WHAT TO WORK ON
Return each line of the material below exactly. Begin at the first and end on the line with "Add a return".

EXERCISE MATERIALS
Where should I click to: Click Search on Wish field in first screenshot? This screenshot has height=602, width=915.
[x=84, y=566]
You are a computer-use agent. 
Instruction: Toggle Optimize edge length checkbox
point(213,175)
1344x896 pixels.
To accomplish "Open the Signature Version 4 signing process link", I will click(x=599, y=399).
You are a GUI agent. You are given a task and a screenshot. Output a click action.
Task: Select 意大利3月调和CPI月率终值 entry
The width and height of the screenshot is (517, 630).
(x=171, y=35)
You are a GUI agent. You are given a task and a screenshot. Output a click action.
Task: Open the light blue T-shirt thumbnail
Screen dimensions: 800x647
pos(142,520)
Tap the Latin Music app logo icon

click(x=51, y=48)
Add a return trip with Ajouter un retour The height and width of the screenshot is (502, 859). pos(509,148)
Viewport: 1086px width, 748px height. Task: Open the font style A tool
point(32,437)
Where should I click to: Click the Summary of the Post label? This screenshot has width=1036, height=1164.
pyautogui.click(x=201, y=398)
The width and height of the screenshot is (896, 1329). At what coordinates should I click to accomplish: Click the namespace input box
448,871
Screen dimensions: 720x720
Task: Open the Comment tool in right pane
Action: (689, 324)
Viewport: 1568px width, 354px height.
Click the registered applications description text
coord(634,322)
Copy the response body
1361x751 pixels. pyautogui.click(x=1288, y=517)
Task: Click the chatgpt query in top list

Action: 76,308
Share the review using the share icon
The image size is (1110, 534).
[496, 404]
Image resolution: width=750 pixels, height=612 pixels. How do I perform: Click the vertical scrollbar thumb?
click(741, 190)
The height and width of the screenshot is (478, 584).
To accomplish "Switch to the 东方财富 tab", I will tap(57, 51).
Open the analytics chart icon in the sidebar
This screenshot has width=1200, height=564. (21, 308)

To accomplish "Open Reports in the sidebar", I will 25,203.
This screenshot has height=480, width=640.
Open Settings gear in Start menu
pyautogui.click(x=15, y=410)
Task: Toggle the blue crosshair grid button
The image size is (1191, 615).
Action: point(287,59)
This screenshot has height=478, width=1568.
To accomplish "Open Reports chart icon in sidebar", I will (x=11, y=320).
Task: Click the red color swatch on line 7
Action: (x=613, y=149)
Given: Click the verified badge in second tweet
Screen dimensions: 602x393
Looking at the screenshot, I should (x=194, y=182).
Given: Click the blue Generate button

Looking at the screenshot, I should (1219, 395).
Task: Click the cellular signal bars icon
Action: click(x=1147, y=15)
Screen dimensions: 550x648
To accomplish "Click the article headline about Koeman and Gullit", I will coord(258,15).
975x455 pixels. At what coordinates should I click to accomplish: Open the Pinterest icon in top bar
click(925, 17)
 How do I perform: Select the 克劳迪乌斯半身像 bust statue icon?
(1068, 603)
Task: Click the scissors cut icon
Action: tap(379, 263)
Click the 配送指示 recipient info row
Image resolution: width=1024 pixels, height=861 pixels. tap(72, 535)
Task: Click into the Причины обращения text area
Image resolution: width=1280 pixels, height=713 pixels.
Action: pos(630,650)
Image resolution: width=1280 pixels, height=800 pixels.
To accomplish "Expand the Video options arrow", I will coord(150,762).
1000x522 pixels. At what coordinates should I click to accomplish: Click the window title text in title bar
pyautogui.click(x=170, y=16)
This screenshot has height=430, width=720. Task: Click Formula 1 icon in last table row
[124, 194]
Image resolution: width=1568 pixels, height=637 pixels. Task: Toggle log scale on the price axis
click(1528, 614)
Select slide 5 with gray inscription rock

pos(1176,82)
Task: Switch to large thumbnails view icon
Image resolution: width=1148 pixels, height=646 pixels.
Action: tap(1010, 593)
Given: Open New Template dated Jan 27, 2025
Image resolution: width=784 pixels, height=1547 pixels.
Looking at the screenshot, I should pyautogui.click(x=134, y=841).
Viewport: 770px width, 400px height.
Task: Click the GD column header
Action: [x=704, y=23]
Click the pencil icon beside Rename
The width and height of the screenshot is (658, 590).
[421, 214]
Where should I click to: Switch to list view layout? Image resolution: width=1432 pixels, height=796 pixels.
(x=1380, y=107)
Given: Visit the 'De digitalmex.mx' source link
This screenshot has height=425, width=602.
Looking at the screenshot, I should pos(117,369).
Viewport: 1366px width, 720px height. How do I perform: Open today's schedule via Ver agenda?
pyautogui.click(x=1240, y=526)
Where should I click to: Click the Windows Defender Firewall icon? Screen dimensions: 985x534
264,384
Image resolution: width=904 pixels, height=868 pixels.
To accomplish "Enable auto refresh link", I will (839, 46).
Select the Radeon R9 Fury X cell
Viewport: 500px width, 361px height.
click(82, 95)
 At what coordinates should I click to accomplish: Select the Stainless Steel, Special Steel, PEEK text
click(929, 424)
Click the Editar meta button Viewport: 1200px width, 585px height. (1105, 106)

SOLUTION
Where should I click to: Click Search on Wish field in first screenshot? This screenshot has height=602, width=915.
[x=84, y=566]
You are a computer-use agent. 
Instruction: Toggle Optimize edge length checkbox
point(213,175)
1344x896 pixels.
To accomplish "Open the Signature Version 4 signing process link", I will click(x=599, y=399).
You are a GUI agent. You are given a task and a screenshot. Output a click action.
Task: Select 意大利3月调和CPI月率终值 entry
The width and height of the screenshot is (517, 630).
(x=171, y=35)
You are a GUI agent. You are given a task and a screenshot. Output a click action.
Task: Open the light blue T-shirt thumbnail
Screen dimensions: 800x647
pos(142,520)
Tap the Latin Music app logo icon

click(x=51, y=48)
Add a return trip with Ajouter un retour The height and width of the screenshot is (502, 859). pos(509,148)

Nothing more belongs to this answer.